### [Directive 1]
Answer these questions using the Markov Decision Processes assignment text, one answer per line, marked as below:
(a) Which algorithm does the planning approach in Part A take the form of?
(b) How many points is each part of the assignment worth?
(c) Which Python graphics module does the assignment require, and for which Python version?
### [Directive 2]
Pick up the Markov Decision Processes assignment text after its final sentence and continue writing it.

### [Text extract]
[Solved] CSE473 Assignment 4-Markov Decision Processes and Computing Utility Values

Overview. This assignment not only offers an opportunity to implement the Value Iteration algorithm, but also an opportunity to see how reinforcement learning techniques can be applied to problem solving of the sort we studied earlier with state-space search.

The interactions between a problem-solving agent and its problem-domain environment are modeled probabilistically using the technique of Markov Decision Processes. Within this framework, the assignment focuses on two approaches to having the agent maximize its expected utility: (A) by a form of planning, in which we assume that the parameters of the MDP (especially the transition model T and the reward function R) are known, which takes the form of Value Iteration, and (B) by an important form of reinforcement learning, called Q-learning, in which we assume that the agent does not know the MDP parameters. Part A and Part B are both required and worth 50 points each.

NOTE: This assignment requires the use of the Python graphics module known as tkinter, but the version compatible with Python 3.x.

### [Data segment]
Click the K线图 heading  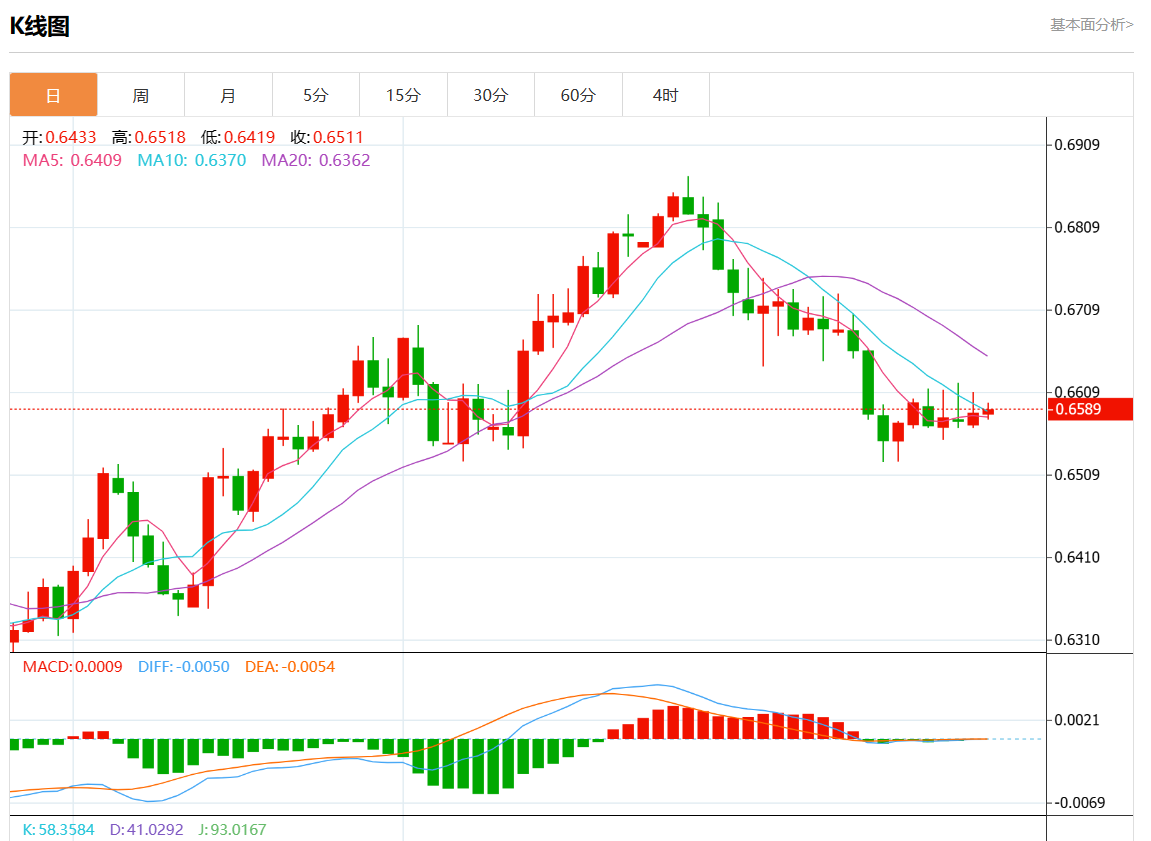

### [Task result 1]
(a) Value Iteration
(b) 50 points each
(c) tkinter, in the version compatible with Python 3.x

### [Task result 2]
Reports of people who have tried to use Tkinter with other IDEs suggest that time can be wasted figuring out workarounds for different operating systems, Python versions, and IDE versions. Our advice is, if you already use IDLE, stick with it for this assignment, and if you dont already use IDLE, try it out for this assignment. Its easier to learn than almost any other other Python IDE. IDLE ships with the standard Python distribution from Python.Org, so it is probably already installed on your system. If you dont like IDLE for editing, you could possibly edit the code in another tool, and then reload it into IDLE to run it. Its up to you.

The particular MDPs we are working with in this assignment are variations of a TOH World, meaning Towersof-Hanoi World. We can think of an agent as trying to solve a TOH puzzle instance by wandering around in the state space that corresponds to that puzzle instance. If it solves the puzzle, it will get a big reward. Otherwise, it might get nothing, or perhaps a negative reward for wasting time. In Part A, the agent is allowed to know the transition model and reward function. In Part B, the agent is not given that information, but has to learn it by exploring and seeing what states it can get to and how good they seem to be based on what rewards it can get and where states seem to lead to.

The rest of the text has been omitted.